**TASK OBJECTIVE**
From the entries that follow, report every line in which "Click" occurs.

**RECORDS FOR THIS EXERCISE**
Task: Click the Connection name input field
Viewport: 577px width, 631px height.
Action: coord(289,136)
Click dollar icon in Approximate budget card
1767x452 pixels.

**TASK RESULT**
Task: Click the Connection name input field
Click dollar icon in Approximate budget card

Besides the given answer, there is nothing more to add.